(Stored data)

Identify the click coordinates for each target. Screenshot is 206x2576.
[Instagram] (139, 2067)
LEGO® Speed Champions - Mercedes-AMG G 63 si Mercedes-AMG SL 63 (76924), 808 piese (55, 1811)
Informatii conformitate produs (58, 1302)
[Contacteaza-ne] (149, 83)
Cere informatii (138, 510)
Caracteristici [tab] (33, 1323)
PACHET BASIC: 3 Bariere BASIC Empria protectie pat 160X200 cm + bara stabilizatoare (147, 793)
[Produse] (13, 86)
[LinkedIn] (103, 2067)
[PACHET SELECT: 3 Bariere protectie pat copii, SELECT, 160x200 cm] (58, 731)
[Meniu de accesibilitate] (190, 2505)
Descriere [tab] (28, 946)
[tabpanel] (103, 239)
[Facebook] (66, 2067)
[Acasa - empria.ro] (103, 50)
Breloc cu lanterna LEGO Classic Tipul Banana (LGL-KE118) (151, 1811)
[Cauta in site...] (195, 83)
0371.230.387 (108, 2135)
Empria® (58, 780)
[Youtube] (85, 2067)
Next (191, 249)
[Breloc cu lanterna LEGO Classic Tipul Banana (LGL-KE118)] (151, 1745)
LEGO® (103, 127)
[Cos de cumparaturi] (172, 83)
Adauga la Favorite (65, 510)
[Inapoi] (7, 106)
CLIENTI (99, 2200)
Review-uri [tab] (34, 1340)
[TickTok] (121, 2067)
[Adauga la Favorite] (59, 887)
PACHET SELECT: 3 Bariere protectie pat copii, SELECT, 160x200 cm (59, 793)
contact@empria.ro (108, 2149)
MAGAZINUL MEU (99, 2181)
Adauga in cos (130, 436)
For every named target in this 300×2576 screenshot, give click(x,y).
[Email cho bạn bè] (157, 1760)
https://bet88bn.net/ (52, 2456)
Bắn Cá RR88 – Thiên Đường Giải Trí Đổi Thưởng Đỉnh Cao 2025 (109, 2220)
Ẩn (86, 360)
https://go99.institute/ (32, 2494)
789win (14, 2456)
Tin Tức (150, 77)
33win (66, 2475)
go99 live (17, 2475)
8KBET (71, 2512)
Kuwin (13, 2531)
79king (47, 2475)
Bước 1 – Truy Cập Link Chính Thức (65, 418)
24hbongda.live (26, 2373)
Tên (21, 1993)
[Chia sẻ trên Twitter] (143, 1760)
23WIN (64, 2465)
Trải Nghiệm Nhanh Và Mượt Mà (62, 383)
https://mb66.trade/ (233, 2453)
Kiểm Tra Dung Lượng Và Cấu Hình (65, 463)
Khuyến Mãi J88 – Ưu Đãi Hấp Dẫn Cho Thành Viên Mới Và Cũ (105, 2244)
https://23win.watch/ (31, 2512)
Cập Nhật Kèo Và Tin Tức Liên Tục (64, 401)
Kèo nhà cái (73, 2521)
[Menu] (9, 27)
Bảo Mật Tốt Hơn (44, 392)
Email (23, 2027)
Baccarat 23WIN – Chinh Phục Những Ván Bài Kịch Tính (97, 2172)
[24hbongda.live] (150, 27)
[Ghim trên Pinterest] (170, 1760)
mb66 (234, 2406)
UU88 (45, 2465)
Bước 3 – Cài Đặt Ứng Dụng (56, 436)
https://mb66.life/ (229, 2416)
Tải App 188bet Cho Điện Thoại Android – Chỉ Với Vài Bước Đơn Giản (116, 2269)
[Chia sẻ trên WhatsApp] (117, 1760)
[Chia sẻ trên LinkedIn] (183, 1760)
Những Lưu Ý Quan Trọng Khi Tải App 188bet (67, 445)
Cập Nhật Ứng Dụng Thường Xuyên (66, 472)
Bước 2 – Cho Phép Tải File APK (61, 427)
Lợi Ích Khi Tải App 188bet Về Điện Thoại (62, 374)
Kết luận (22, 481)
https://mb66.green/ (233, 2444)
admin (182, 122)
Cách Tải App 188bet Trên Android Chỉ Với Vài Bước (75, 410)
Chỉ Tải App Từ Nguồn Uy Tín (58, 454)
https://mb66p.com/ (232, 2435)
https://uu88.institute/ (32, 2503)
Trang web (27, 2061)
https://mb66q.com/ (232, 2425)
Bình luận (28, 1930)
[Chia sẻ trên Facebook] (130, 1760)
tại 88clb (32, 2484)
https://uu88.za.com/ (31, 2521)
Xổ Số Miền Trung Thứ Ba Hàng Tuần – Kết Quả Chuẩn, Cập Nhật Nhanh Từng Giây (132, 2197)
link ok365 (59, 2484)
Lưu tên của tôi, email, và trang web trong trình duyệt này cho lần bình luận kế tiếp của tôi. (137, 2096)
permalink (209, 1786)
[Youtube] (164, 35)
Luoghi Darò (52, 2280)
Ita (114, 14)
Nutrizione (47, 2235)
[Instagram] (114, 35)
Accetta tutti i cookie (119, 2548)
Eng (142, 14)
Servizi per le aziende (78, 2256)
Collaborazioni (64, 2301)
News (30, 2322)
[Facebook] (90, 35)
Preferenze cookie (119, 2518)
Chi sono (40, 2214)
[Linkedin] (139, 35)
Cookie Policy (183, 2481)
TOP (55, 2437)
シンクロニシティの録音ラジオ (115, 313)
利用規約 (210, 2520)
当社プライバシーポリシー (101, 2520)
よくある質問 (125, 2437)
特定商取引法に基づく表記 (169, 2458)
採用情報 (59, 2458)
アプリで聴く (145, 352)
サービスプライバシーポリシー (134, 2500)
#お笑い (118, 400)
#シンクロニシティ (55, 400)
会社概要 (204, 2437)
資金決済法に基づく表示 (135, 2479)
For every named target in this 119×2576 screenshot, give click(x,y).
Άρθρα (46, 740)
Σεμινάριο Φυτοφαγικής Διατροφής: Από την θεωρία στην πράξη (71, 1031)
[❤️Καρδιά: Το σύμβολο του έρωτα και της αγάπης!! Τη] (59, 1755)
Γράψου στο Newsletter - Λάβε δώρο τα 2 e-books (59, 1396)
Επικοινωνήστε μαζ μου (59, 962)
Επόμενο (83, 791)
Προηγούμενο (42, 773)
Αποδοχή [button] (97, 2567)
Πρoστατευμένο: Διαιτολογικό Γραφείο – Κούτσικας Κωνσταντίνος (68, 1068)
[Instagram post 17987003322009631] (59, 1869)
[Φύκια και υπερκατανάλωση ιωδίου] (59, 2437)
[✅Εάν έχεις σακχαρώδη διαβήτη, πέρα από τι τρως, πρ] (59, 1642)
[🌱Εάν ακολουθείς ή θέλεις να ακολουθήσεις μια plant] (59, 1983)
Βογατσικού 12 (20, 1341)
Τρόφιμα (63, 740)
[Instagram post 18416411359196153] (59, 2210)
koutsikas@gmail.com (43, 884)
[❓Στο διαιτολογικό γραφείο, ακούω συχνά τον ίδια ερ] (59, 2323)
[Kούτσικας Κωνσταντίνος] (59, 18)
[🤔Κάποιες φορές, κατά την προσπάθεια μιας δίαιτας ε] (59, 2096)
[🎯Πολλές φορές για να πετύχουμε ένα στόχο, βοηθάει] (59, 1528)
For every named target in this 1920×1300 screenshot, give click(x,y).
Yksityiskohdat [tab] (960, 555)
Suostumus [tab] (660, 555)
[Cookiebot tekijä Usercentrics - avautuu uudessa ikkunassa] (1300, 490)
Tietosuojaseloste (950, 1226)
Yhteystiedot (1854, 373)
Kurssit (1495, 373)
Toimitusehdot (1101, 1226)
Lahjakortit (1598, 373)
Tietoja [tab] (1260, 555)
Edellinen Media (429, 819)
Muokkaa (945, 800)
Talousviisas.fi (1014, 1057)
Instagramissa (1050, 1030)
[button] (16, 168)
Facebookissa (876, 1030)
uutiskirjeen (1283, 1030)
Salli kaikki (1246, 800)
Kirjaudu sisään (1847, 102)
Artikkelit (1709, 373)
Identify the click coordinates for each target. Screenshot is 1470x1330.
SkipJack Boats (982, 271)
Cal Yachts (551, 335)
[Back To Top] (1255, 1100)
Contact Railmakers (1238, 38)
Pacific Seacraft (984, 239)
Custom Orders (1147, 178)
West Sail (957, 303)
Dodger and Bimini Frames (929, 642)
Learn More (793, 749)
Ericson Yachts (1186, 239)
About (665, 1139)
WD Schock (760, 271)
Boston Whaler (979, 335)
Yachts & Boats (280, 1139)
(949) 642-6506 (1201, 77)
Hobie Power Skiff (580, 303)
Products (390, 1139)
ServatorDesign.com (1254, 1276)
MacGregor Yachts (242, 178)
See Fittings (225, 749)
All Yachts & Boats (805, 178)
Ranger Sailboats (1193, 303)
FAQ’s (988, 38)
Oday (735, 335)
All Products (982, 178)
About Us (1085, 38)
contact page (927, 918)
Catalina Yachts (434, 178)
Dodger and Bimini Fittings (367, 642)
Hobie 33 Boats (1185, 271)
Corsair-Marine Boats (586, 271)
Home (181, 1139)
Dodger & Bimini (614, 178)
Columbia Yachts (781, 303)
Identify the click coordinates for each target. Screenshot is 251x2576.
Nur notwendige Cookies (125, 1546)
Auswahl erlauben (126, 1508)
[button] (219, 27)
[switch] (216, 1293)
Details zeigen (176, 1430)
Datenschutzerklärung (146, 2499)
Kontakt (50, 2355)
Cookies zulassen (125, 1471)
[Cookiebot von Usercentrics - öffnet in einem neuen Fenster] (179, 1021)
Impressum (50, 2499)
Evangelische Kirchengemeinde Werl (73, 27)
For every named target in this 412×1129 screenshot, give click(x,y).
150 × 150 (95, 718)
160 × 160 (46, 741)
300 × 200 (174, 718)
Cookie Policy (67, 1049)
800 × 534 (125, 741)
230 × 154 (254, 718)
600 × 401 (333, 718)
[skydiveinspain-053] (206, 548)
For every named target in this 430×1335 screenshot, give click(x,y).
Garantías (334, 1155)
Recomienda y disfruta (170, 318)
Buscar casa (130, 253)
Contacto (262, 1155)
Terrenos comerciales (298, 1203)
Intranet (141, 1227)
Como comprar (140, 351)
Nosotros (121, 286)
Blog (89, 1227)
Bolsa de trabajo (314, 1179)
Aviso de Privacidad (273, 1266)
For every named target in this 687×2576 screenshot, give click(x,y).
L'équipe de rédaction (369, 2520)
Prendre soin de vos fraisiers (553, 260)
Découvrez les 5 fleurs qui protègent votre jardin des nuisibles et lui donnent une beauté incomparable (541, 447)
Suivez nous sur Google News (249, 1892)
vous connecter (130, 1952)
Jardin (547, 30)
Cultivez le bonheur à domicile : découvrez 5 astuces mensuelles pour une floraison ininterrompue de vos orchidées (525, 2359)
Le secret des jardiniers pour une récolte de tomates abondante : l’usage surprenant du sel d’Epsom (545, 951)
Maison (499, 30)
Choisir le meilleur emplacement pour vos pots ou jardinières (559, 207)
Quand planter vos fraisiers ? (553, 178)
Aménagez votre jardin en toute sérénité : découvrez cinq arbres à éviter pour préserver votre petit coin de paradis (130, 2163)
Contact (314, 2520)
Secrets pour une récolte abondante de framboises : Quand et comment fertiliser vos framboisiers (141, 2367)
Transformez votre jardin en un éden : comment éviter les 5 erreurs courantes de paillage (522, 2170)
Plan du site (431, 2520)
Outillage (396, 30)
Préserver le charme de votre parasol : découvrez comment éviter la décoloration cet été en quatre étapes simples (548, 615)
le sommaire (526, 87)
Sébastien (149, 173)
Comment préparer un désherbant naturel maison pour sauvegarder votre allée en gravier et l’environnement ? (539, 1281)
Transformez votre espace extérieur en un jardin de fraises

» **WHAT YOU HAVE TO DO**
This exercise requires the number of lines in the entries holding the word "PACHET", written alone.

» **SOLUTION FOR THIS TASK**
3